:: O que fazer ::
1. Reproduza o trecho do texto sobre as normas da ANS que começa em "Acontece que a realidade" e termina em "frustrar qualquer acordo.".
2. Responda com base no texto sobre as normas da ANS:
(a) Em que data a ANS publicou as normas sobre os contratos entre planos de saúde e hospitais?
(b) Qual reajuste está previsto para os estabelecimentos com certificação de qualidade?
(c) Qual reajuste receberão os estabelecimentos que não atingirem nenhum critério?

:: Texto extraído ::
-*-
A ANS publicou no último dia 07/12/2015 normas de regência dos contratos firmados entre planos de saúde e hospitais. Acontece que a norma já nasce em pleno descompasso com a realidade.
Pelo que se viu, a agência deu a entender que a regra geral será a livre negociação do contrato, com previsão de índices próprios, aplicando-se as normas da ANS de forma complementar, quando não houver previsão contratual de índices de reajuste ou quando eventual negociação não for bem sucedida.
Acontece que a realidade é bem diferente: a maioria dos contratos não possui nenhuma previsão de reajuste e negociações raramente são concluídas, pois a parte que tem proveito com as condições pactuadas costuma “enrolar” ao máximo, com a expectativa de frustrar qualquer acordo.
Os planos de saúde costumam agir dessa forma, diga-se a verdade, de modo que muitos contratos não são reajustados por muitos anos, como mostra a experiência em hospitais do interior, comumente pressionados pela falta de verbas, por populações carentes e pela enorme defasagem do custeio por parte do SUS.
Haverá quem queira contestar isso alegando que outras normas da ANS trazem já há muito tempo a obrigação de previsão de reajuste nos contratos. E isso é verdade, mas, na prática, ainda assim é pouco observado, mormente pela falta de amparo jurídico em boa parte dos hospitais.
Enfim, a aplicação dessas novas normas da ANS é que, na realidade, será regra geral, não a livre negociação. Mas o mais curioso são os critérios de atualização.
Para o reajuste, serão observados “Fatores de Qualidade”. Mas que fatores são esses? Ninguém sabe, pois a própria ANS não os criou, argumentando que ainda estão em discussão.
De qualquer modo, prevê-se que os estabelecimentos com certificação de qualidade receberão reajuste equivalente a 105% do IPCA. Os que não obtiverem essa certificação, mas cumprirem critérios estabelecidos em projetos da ANS receberão 100% do IPCA. Os que não atingirem nenhum critério, receberão reajuste equivalente a 85% do IPCA.
-*-
:: Conjunto de dados ::

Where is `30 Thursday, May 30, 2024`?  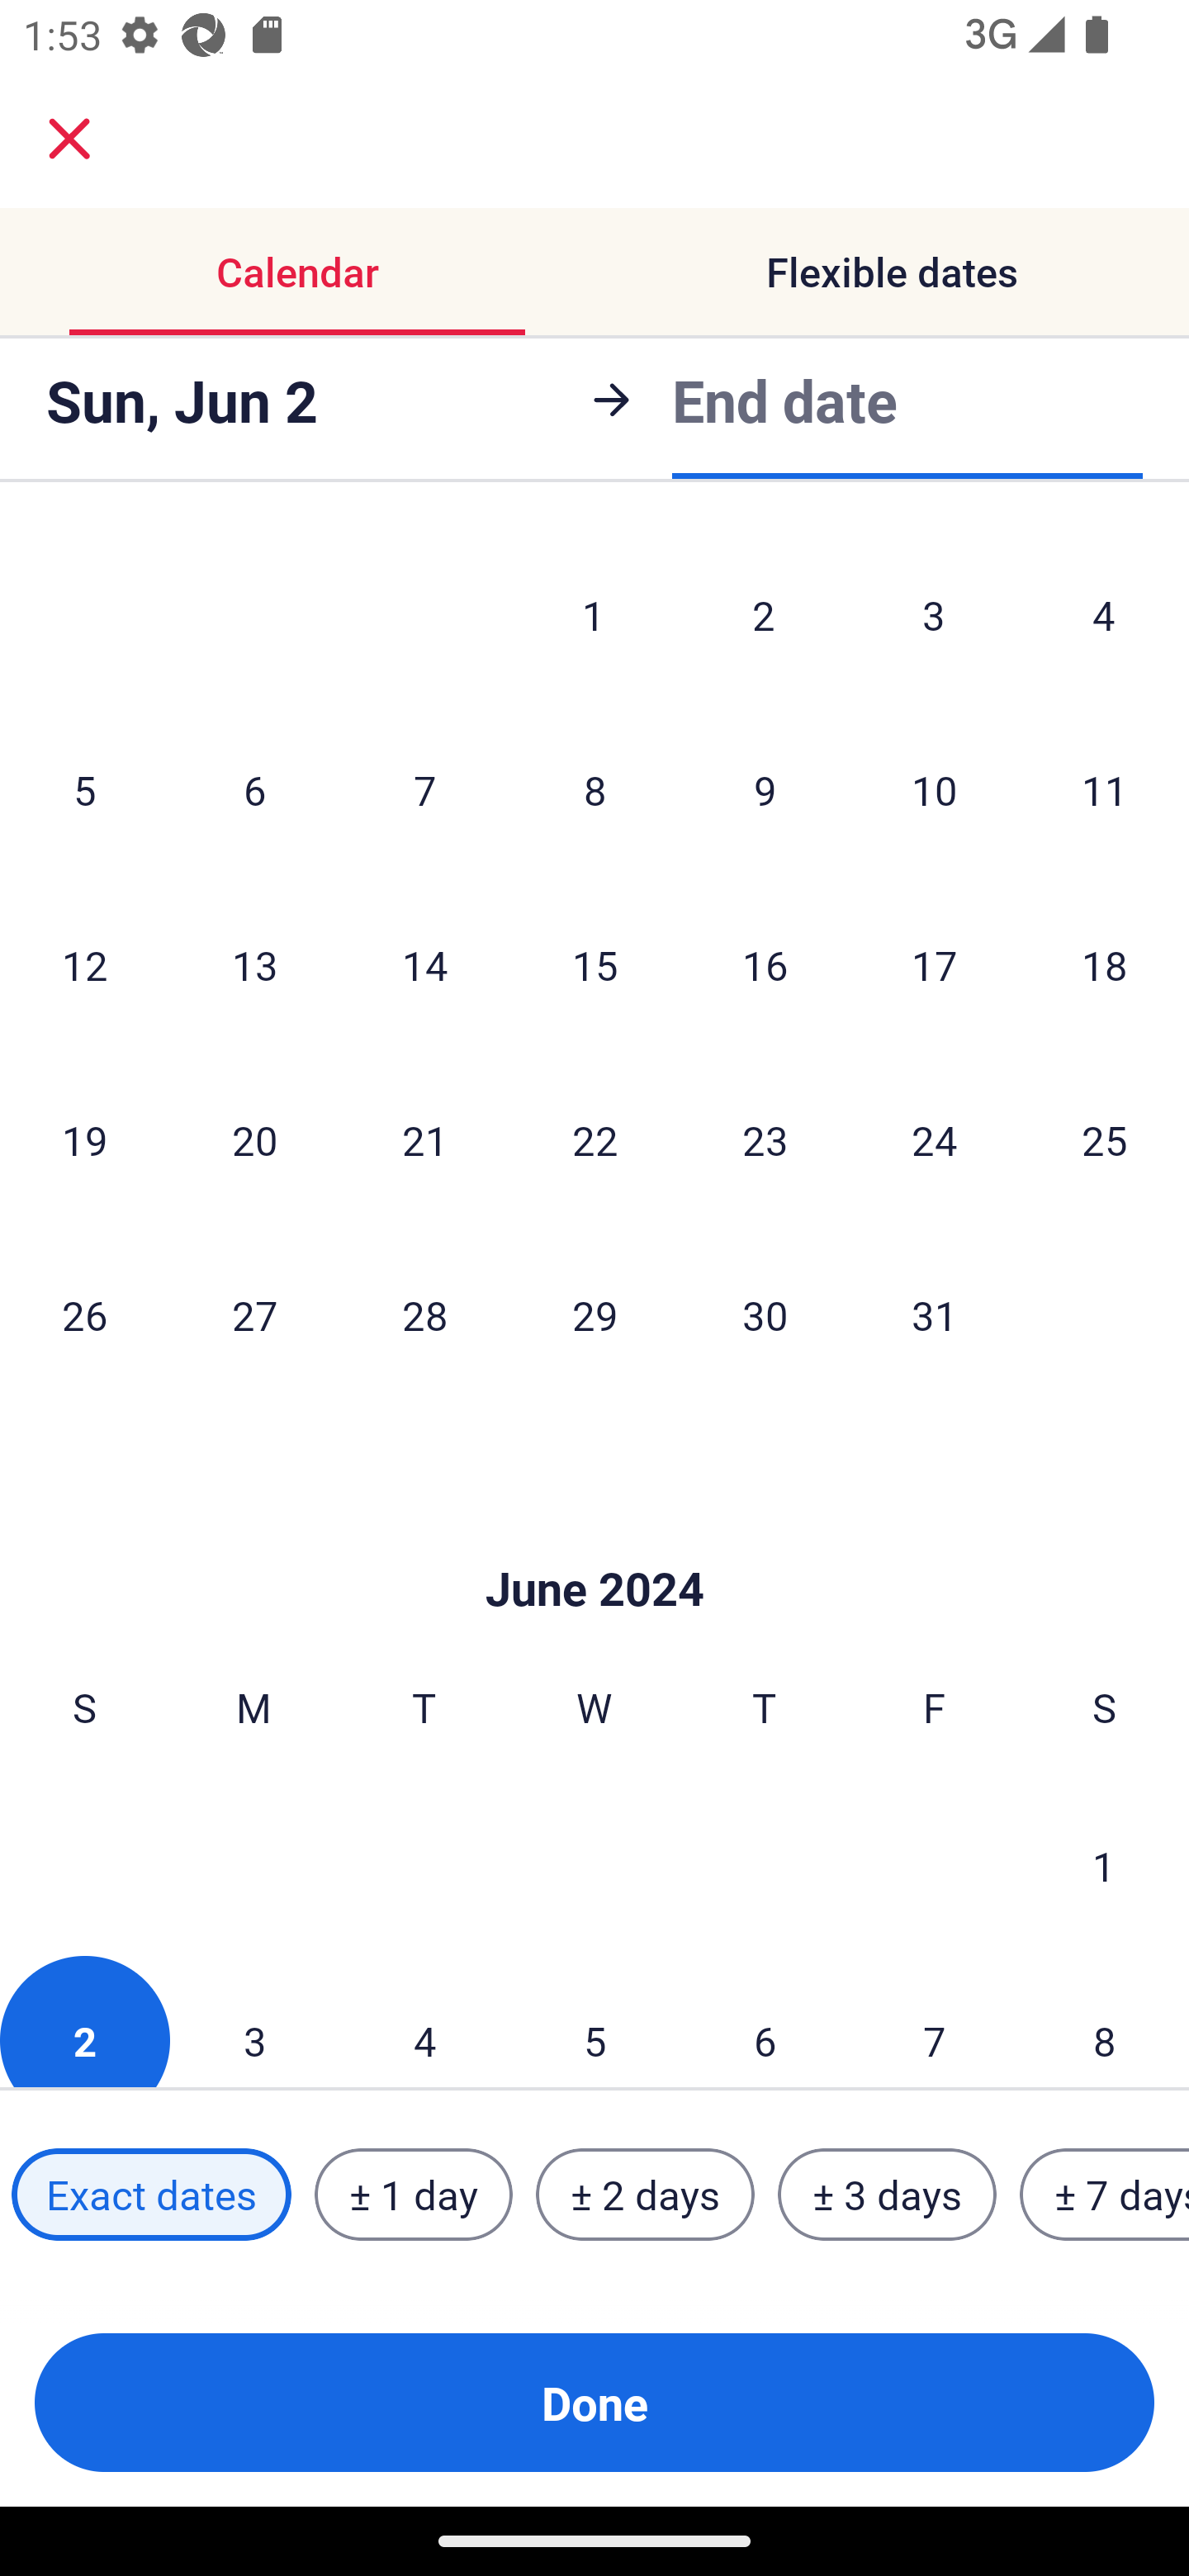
-*-
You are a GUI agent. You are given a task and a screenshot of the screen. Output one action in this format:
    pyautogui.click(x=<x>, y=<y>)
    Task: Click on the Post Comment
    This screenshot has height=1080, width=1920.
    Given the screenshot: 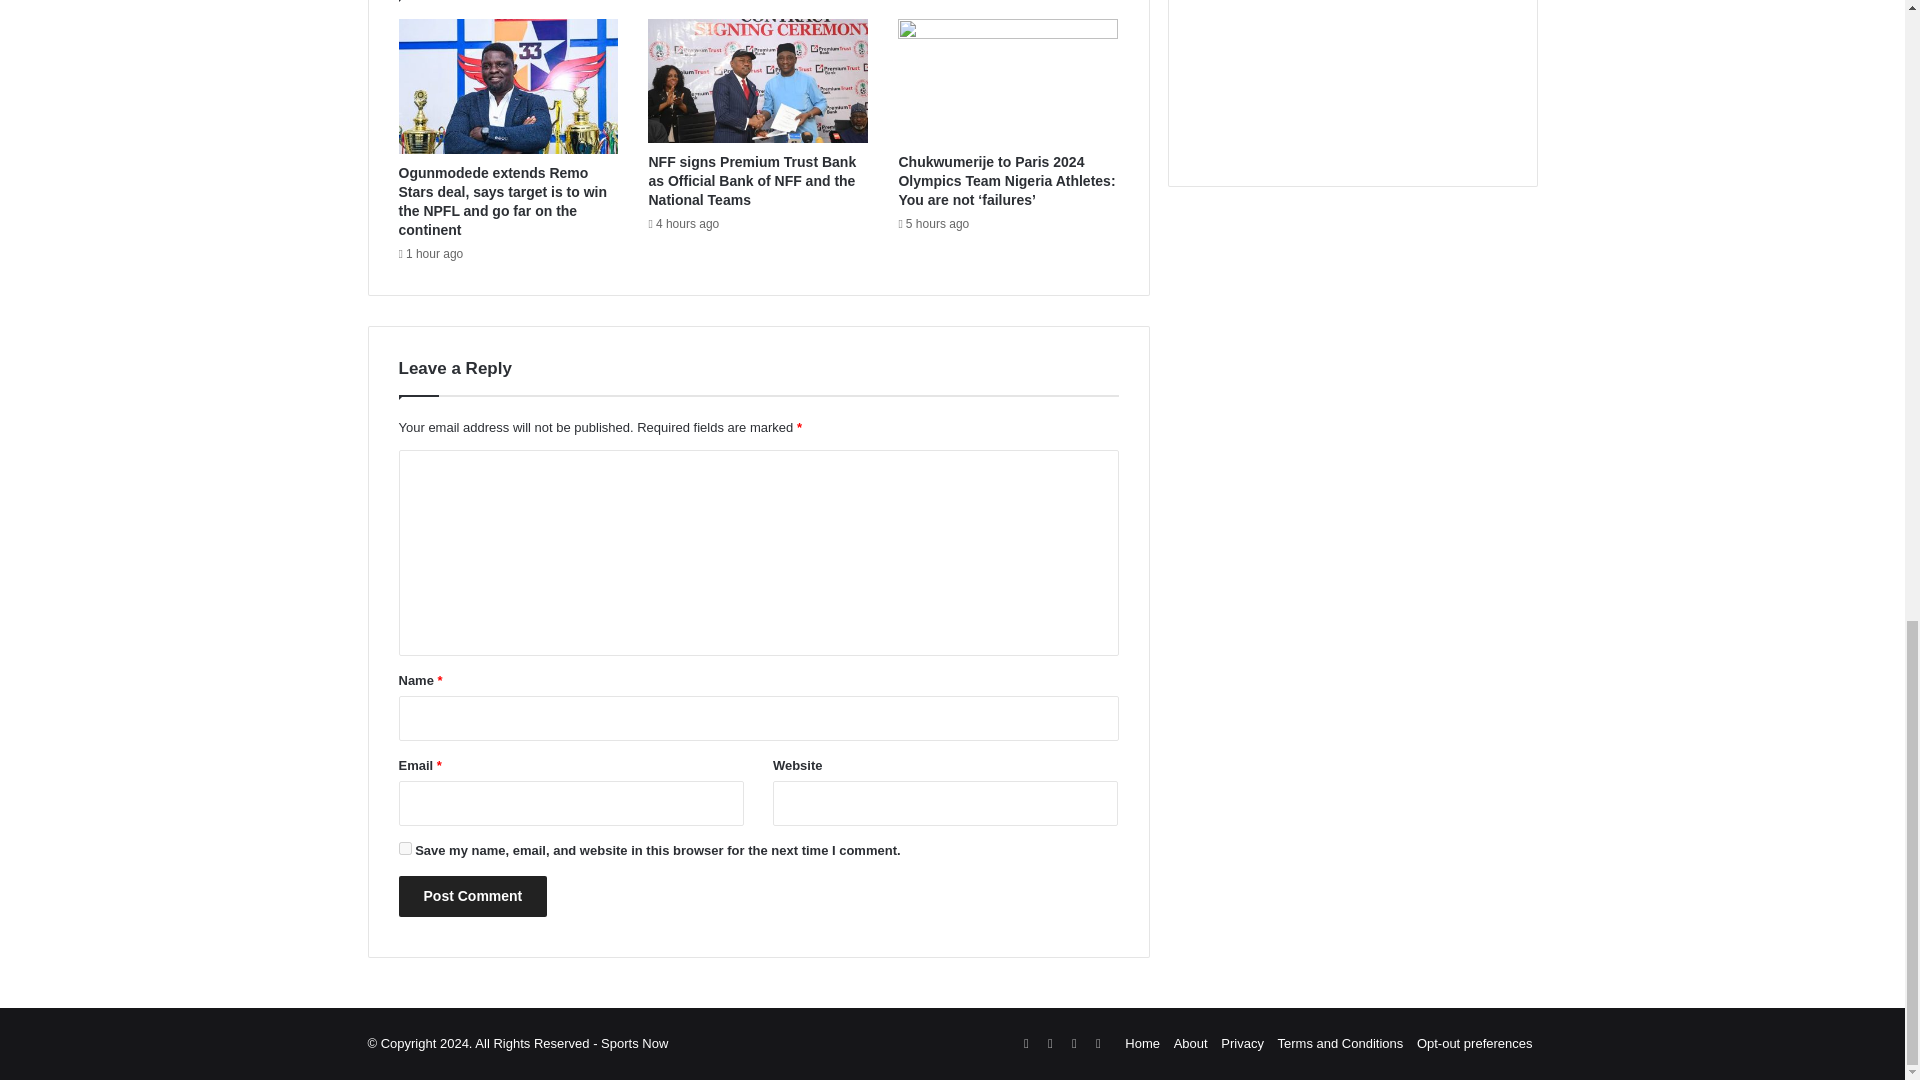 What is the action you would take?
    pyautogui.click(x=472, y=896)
-*-
:: Respostas do exercício ::
1.
Acontece que a realidade é bem diferente: a maioria dos contratos não possui nenhuma previsão de reajuste e negociações raramente são concluídas, pois a parte que tem proveito com as condições pactuadas costuma “enrolar” ao máximo, com a expectativa de frustrar qualquer acordo.

2.
(a) Em 07/12/2015.
(b) Reajuste equivalente a 105% do IPCA.
(c) Reajuste equivalente a 85% do IPCA.